• Data excerpts:
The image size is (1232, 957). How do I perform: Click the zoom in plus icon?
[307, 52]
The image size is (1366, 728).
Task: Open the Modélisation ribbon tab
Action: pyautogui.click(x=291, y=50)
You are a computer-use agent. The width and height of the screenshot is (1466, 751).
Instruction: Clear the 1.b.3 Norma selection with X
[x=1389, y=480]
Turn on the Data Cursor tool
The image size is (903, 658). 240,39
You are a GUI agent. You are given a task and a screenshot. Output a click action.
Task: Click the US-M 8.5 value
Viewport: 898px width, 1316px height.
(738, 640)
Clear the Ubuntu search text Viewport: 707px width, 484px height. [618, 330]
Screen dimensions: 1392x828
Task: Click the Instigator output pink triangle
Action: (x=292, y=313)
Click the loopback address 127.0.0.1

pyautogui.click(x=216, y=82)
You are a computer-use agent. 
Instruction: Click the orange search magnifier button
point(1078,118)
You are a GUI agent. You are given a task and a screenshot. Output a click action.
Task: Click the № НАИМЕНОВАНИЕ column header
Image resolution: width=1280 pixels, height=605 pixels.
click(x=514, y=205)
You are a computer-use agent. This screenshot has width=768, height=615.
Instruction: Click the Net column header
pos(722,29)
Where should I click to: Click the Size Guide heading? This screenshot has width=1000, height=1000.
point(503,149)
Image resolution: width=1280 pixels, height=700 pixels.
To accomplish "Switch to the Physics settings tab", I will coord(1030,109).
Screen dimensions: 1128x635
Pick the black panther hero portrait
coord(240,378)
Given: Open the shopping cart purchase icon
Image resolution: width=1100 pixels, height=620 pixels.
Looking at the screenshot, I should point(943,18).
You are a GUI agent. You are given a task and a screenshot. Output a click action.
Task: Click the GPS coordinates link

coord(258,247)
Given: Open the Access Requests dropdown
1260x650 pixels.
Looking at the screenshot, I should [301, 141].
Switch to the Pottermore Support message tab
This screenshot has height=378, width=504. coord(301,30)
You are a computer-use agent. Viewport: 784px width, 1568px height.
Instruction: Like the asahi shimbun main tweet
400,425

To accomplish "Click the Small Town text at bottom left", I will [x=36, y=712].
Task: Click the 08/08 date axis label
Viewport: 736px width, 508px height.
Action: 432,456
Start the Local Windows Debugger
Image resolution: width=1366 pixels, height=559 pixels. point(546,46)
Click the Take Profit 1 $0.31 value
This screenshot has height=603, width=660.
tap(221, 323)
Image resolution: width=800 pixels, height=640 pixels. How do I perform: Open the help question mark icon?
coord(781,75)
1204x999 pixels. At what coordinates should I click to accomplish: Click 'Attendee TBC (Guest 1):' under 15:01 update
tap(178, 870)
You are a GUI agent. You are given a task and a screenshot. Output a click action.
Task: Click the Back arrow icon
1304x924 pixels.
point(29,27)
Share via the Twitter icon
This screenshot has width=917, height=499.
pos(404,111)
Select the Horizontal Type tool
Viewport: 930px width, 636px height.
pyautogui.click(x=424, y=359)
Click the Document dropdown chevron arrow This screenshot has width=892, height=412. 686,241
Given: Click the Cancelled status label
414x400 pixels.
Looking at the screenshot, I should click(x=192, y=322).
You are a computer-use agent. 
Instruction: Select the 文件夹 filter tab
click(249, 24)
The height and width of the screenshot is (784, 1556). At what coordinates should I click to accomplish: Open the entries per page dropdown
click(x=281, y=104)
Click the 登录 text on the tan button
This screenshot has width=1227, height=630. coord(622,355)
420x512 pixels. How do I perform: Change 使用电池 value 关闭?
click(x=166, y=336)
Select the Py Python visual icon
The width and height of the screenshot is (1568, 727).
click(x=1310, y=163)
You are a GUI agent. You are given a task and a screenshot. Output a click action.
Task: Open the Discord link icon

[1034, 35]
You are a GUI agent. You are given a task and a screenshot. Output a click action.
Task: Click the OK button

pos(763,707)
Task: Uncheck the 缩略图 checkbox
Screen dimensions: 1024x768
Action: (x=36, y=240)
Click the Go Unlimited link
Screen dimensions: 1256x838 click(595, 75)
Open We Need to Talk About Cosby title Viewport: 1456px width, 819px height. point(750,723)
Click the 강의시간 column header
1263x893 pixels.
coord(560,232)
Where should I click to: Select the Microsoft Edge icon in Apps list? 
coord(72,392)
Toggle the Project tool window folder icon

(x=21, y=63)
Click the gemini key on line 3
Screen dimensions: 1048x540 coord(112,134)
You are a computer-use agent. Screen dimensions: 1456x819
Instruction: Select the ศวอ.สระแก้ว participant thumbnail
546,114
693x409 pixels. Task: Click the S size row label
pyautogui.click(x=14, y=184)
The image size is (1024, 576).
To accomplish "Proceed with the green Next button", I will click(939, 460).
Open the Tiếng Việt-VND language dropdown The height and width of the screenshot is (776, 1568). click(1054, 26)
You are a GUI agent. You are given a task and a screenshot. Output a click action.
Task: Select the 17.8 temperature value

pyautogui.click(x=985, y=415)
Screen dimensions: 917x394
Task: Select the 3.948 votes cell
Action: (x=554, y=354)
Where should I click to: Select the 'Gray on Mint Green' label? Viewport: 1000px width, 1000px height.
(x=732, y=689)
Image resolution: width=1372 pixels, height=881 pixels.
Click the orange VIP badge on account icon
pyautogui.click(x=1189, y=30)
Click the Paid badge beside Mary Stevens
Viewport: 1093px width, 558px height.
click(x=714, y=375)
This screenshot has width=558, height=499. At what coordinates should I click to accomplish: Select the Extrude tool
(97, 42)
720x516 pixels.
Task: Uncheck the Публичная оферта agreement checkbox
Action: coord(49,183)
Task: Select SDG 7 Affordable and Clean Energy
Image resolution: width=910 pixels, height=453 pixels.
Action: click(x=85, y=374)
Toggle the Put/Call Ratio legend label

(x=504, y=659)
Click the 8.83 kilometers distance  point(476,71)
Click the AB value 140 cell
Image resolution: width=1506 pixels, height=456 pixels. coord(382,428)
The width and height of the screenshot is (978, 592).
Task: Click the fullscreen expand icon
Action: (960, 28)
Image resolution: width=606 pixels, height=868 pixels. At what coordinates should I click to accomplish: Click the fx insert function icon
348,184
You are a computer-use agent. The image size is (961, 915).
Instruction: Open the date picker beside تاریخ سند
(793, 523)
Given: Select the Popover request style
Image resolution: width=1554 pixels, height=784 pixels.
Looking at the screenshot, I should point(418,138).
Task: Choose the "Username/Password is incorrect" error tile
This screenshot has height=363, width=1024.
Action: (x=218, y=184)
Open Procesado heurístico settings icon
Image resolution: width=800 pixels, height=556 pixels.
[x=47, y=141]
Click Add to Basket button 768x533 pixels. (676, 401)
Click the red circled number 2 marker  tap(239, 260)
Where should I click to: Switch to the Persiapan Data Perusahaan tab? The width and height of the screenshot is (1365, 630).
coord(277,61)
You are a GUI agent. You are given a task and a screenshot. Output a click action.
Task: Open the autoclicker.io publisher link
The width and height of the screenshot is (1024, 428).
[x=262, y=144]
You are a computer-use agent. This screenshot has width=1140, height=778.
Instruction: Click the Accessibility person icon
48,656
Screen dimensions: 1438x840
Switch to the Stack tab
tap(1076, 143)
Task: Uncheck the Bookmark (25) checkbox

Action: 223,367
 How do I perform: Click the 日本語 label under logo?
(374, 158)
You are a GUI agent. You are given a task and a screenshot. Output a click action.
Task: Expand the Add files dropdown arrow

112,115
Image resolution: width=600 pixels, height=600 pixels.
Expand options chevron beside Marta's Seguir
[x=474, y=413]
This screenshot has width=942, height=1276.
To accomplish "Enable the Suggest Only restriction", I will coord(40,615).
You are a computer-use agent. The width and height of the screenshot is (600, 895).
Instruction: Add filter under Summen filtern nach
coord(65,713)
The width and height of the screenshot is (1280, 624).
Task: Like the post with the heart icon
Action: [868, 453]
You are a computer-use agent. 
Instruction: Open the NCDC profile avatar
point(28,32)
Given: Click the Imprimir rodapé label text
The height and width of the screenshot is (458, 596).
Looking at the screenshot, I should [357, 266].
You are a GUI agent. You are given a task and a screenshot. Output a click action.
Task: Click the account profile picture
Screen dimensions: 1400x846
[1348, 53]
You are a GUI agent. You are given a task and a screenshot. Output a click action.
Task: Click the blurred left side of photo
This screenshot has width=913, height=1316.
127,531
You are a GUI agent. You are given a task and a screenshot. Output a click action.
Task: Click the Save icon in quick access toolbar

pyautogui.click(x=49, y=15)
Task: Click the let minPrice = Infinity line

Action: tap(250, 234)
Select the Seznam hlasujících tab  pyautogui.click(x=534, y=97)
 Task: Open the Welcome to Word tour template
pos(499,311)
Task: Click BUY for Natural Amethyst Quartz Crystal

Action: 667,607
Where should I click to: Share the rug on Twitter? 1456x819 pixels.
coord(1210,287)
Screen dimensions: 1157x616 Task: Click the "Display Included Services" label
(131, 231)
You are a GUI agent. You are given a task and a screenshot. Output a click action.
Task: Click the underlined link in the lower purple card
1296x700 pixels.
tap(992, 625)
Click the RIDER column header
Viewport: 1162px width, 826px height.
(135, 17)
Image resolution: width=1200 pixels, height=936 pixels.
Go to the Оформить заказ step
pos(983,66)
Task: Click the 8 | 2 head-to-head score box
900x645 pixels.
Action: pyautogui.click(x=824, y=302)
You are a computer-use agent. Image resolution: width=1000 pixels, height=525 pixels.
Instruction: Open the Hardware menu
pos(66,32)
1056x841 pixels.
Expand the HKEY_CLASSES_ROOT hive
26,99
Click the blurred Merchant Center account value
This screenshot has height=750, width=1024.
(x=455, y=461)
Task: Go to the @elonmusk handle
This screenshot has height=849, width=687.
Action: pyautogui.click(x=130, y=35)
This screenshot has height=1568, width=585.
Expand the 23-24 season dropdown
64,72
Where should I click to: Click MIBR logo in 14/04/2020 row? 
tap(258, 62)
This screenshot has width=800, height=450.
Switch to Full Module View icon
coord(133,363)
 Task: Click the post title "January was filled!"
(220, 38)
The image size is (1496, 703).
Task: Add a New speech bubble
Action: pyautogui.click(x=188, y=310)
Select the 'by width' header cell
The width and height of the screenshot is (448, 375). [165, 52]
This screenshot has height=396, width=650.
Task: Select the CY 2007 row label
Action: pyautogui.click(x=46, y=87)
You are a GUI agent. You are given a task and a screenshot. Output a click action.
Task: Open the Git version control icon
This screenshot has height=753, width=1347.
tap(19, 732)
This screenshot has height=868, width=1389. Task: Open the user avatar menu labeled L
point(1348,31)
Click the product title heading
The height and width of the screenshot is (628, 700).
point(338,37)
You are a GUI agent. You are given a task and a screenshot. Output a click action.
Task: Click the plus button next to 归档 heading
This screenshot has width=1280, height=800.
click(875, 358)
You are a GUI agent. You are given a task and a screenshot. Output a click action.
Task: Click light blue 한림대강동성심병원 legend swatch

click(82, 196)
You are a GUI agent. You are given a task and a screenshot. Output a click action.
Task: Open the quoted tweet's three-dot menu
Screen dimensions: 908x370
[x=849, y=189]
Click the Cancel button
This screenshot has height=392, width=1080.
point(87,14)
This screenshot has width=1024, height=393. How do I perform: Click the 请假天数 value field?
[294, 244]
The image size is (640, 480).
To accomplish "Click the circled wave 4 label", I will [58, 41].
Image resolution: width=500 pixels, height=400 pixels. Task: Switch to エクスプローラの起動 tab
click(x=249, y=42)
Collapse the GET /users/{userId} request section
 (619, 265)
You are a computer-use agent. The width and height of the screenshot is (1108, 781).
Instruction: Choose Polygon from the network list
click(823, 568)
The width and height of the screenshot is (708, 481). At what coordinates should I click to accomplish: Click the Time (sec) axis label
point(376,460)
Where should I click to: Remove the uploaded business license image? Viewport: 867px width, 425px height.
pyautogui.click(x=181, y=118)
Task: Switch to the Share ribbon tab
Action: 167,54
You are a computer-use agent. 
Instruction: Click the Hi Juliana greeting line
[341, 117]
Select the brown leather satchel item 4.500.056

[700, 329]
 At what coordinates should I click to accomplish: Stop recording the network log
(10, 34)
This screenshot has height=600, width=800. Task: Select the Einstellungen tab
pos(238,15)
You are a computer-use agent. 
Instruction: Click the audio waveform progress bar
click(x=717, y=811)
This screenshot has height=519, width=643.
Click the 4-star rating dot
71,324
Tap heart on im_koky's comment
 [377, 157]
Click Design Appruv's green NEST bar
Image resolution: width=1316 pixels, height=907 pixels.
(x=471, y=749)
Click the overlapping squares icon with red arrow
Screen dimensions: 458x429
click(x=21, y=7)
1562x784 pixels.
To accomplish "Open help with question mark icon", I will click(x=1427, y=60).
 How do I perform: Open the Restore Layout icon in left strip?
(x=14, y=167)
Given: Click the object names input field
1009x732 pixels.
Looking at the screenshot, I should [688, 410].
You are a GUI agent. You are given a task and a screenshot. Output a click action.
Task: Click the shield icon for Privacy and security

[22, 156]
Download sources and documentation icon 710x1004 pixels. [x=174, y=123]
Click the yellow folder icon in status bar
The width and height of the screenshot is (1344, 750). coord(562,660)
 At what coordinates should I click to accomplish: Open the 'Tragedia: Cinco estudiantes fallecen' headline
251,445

• About this exercise:
Your answer should be a single number: the tally of lines in the entries that include the word "will".

• Output for this task:
6